If the contractual agreement goes wrong, the Korean Real Estate Brokers Association office in your area or the regional court`s free legal advice window can tell you if you can potentially receive compensation. Jeonse DepositJeonse Deposit (jeonse bojeunggeum) is money that is temporarily given to the owner in exchange for the use of the house and is returned after the end of the contract. However, if the device was intentionally damaged, only a portion of that money can be returned, as some of it can be withheld as compensation. The view from the proverbial trenches is instructive. When Minwoo Park, a 33-year-old software engineer, rented his three-room apartment in Seoul`s Yeongdeungpo [QC] district, he borrowed the lump sum needed for a Jeonse contract from a bank. From his point of view, it made a lot of sense. Thanks to low interest rates, his monthly payment is about a quarter of what it would cost to rent a comparable apartment. „It`s a better deal,“ Park says. „Everyone prefers Jeonse.“ In addition, many landlords simply do not have the money to repay their tenants.

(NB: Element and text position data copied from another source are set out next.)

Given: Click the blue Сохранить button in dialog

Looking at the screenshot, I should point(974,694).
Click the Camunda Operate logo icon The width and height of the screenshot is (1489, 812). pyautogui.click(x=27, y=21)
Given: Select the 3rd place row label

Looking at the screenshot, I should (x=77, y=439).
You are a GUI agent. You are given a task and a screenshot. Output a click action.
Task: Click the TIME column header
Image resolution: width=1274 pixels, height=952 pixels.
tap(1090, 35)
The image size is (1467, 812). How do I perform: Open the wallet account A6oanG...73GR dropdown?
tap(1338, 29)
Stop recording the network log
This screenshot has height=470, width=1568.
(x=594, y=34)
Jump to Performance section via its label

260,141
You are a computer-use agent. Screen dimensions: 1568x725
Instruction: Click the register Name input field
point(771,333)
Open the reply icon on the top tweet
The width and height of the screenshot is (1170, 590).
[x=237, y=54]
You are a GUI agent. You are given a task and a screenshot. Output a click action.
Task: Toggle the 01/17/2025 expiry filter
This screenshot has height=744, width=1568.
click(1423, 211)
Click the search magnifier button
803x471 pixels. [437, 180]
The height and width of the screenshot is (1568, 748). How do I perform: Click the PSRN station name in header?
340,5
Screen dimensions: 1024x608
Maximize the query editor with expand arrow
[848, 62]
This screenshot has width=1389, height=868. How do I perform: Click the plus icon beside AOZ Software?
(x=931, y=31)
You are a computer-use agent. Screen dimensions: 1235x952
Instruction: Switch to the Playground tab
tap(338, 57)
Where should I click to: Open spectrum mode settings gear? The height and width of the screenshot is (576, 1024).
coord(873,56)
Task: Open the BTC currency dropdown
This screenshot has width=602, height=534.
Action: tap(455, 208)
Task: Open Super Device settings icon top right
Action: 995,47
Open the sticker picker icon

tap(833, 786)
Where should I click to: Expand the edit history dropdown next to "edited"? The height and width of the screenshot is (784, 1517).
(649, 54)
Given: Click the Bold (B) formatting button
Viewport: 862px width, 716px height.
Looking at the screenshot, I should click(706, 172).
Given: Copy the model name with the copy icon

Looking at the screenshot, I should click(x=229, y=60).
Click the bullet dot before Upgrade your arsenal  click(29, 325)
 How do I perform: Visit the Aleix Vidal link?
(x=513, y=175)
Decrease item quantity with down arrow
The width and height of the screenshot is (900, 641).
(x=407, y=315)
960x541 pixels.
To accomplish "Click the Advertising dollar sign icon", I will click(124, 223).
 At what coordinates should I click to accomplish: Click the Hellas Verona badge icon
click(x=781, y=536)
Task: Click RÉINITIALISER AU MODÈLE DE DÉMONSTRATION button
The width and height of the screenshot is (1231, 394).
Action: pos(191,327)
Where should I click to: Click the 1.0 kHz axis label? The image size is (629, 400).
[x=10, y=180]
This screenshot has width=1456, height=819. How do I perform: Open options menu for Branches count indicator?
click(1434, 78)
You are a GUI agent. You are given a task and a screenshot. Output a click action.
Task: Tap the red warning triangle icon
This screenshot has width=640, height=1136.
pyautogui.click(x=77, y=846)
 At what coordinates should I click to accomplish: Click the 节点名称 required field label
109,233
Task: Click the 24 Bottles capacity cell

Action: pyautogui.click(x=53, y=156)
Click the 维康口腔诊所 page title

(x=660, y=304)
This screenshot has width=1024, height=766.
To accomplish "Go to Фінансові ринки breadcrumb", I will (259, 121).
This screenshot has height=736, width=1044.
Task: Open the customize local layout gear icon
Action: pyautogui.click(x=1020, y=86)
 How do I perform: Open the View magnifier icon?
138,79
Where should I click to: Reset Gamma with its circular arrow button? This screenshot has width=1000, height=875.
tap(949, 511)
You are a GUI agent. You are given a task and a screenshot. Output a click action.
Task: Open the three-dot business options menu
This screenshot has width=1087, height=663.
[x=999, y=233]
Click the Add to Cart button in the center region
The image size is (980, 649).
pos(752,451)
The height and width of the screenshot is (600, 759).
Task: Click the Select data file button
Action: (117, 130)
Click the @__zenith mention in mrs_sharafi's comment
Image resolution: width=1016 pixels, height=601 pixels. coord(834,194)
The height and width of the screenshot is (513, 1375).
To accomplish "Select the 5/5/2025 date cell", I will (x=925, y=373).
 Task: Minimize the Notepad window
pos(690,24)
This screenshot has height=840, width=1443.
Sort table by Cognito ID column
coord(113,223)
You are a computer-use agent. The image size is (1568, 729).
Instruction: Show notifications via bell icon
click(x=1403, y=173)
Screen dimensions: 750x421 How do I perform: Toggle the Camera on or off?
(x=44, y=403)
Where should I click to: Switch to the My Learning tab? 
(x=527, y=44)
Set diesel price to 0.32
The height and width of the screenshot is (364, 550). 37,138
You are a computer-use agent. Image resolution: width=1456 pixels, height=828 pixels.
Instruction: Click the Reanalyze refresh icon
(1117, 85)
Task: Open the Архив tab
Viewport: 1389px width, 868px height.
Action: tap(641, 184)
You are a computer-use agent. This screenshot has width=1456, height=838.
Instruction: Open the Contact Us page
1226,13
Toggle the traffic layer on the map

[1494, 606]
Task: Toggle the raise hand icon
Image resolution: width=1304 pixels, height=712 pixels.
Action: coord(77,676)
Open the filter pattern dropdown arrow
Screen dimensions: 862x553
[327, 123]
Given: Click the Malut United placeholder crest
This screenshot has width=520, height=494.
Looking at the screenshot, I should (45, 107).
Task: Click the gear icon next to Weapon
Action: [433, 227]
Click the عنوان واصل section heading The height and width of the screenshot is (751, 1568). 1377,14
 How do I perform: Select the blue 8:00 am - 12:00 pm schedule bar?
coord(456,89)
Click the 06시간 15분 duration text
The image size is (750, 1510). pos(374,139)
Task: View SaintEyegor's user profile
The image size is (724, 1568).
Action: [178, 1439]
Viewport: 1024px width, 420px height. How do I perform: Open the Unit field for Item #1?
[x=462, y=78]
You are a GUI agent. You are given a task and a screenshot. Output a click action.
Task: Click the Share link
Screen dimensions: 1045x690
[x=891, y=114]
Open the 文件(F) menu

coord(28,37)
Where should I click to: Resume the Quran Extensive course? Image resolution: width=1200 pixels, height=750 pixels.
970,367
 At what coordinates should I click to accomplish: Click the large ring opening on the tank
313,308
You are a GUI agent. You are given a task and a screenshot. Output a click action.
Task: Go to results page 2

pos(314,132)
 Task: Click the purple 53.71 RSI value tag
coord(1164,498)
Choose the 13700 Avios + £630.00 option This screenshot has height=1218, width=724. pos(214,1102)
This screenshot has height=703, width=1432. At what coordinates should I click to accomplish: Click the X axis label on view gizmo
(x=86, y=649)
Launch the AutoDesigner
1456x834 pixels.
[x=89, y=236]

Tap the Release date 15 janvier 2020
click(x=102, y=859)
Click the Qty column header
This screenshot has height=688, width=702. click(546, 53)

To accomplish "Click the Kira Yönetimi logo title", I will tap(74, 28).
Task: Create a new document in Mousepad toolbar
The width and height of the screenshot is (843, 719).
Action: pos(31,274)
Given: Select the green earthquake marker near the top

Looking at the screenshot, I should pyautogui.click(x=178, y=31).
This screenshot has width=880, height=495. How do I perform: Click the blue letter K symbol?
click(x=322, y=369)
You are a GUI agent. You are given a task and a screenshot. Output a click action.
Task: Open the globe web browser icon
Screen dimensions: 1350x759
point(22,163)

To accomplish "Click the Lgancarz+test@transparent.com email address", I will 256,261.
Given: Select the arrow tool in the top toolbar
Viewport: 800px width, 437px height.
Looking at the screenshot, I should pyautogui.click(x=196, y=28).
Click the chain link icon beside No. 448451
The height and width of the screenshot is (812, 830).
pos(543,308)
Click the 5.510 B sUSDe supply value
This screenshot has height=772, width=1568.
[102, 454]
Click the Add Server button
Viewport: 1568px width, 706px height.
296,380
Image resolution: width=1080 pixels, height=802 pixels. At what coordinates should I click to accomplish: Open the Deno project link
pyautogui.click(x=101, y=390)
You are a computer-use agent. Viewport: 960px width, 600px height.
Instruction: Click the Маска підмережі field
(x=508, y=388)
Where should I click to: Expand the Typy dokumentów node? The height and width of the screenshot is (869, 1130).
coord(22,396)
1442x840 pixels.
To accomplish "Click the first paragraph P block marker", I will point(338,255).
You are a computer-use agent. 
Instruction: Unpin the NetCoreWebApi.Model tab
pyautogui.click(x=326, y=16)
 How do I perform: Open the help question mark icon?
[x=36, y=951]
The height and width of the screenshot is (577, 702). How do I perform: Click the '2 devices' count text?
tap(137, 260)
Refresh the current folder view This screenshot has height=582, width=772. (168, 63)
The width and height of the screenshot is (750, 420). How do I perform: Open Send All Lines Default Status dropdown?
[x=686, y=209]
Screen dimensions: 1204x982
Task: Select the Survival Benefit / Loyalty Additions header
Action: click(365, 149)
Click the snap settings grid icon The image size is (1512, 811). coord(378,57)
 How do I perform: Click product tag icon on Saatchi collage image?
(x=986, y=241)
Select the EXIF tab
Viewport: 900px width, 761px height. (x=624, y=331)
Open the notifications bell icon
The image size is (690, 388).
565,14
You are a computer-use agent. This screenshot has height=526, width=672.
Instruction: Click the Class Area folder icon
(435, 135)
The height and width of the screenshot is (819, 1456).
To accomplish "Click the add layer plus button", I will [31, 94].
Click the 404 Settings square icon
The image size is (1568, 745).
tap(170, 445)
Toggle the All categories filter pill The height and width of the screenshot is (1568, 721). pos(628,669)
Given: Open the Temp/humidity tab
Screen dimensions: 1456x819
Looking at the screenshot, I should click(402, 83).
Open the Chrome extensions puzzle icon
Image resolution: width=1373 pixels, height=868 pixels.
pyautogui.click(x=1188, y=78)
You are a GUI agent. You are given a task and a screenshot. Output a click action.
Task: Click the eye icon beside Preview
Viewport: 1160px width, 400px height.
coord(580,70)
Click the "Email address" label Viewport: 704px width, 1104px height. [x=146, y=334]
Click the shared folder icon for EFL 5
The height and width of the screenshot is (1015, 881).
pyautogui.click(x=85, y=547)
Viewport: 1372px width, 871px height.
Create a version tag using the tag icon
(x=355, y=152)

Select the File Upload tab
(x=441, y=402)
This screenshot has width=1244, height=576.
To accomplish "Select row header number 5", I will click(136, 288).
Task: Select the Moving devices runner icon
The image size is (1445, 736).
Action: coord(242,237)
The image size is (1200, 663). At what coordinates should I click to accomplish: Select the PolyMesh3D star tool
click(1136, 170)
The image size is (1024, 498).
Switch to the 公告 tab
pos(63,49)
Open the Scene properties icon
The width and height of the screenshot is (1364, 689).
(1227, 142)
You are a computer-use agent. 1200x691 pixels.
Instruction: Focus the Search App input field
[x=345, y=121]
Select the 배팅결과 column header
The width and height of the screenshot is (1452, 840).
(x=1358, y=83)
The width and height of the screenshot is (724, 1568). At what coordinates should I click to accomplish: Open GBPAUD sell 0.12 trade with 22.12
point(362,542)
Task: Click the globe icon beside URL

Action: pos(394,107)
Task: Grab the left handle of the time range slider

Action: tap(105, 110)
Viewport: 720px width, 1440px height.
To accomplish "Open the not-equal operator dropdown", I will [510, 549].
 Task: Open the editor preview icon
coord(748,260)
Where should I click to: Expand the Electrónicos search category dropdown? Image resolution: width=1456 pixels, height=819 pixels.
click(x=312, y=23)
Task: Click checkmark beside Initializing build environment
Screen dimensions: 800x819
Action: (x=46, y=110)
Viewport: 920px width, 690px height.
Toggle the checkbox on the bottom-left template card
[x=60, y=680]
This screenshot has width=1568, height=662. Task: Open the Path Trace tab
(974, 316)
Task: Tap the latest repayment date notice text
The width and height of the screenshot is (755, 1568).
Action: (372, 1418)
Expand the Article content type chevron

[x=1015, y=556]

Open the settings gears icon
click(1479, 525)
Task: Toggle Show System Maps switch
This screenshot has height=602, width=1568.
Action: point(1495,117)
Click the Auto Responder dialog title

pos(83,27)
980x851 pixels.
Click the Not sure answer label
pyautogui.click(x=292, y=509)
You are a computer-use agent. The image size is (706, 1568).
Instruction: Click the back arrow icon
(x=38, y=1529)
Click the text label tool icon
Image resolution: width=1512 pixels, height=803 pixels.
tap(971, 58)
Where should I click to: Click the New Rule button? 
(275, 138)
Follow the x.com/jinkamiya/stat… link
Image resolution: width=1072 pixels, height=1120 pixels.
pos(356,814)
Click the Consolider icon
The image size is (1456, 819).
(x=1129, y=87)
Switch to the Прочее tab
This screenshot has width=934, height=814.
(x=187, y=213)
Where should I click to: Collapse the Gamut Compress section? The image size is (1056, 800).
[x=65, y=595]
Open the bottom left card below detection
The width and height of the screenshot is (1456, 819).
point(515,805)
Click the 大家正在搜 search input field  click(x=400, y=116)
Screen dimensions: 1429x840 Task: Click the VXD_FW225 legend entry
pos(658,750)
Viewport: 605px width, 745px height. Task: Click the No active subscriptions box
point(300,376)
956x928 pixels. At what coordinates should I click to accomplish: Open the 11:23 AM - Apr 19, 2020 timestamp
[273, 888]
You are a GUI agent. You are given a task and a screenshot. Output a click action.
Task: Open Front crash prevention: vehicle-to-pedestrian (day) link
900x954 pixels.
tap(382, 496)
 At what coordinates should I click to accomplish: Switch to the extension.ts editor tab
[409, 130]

Citing a report by the Bank of Korea, The Economist recently noted that 10 percent of the country`s 3.7 million Jeonse homeowners may struggle to repay the money they owe tenants. In other words, they are stuck in the system because they have to find another Jeonse tenant to reimburse the previous resident. The current uncertainty surrounding jeonse has raised fears that the deposit-based system has no future in Korea. Jeonse leases, which initially benefit young people and low-income households, have become so expensive that people have little choice but to resort to more expensive monthly payment plans (Wolse). The owner must return the money specified as Jeonse only in the case of Jeonse leases. Also note that higher Jeonse payments are also siphoning money from the consumer sector – a problem at a time when south Korea`s economy is less than busy. „On the one hand, it`s a household rental system,“ says Hyun Song Shin, an economics professor at Princeton who studied Jeonse. „But in fact, it`s also an informal credit system.“ This does not bode well for consumption growth; As a rule, many consumer expenses are made in the first years of the creation of a family, when people buy houses and cars. And that probably won`t be solved by pushing the country further into debt. The high cost of living – including outsized expenses on jeonse payments and exorbitant education costs – is seen as one of the main reasons why young couples postpone marriage and have fewer children when they get married.